(Dataset records)
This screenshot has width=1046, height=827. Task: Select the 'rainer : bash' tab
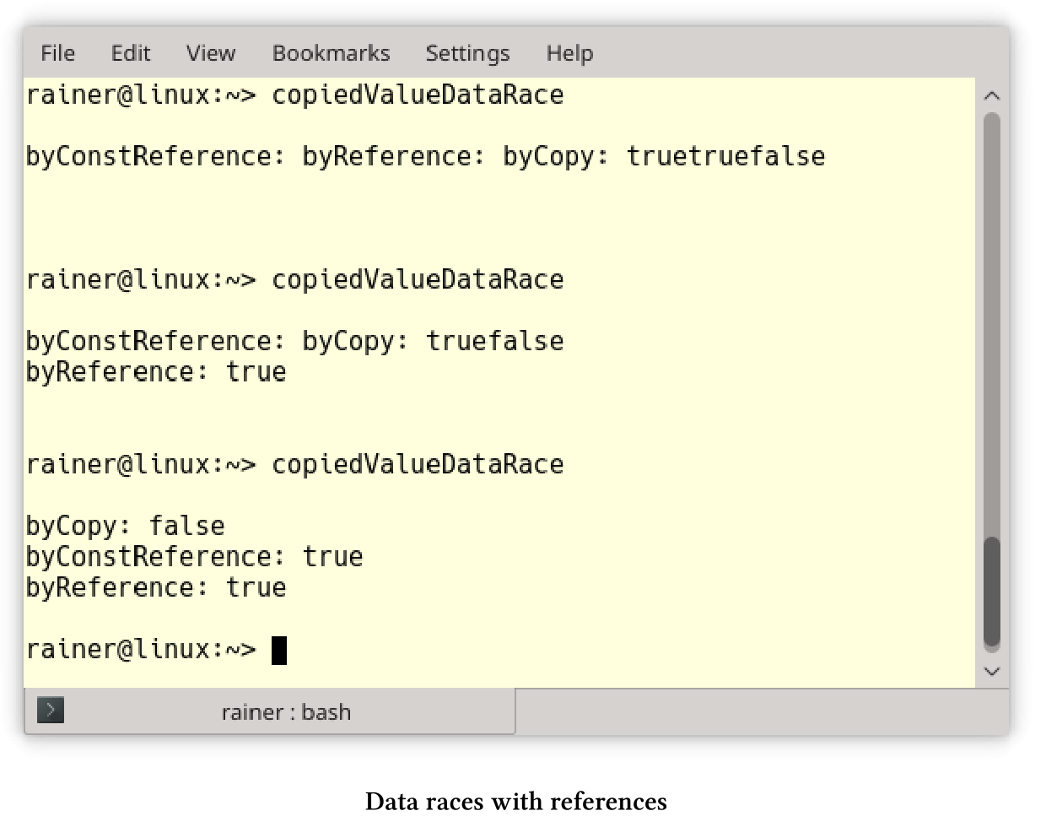click(x=270, y=711)
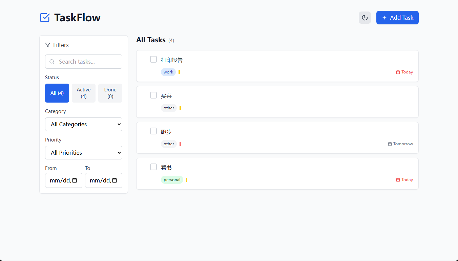Click the TaskFlow checkmark logo icon

[45, 18]
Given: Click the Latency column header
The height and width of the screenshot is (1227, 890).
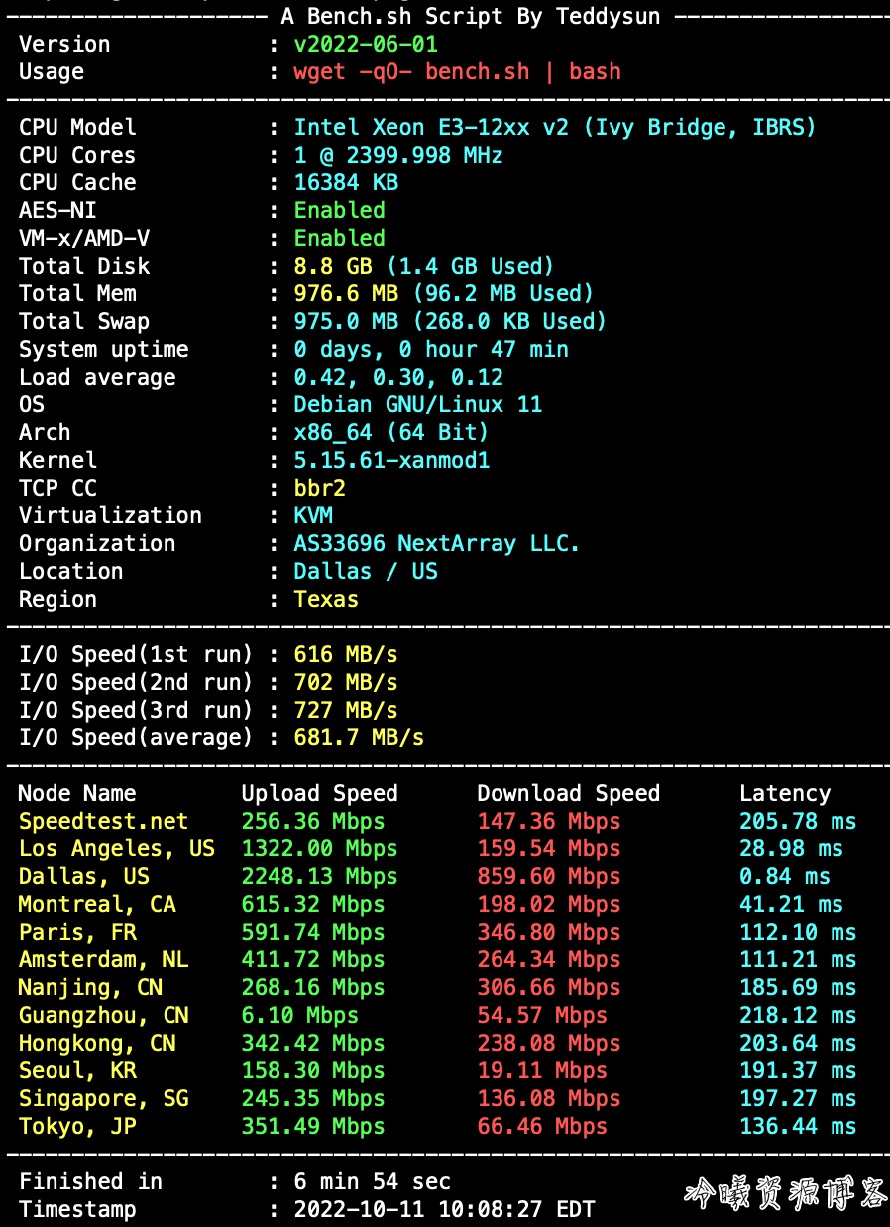Looking at the screenshot, I should (x=784, y=794).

Work instruction: Drop the images and quote the entries word for word.

Finished task:
This screenshot has width=1046, height=827. Task: Select the 'rainer : bash' tab
click(x=270, y=711)
Click the TaskFlow checkmark logo icon

[45, 18]
Given: Click the Latency column header
The height and width of the screenshot is (1227, 890).
Looking at the screenshot, I should (x=784, y=794).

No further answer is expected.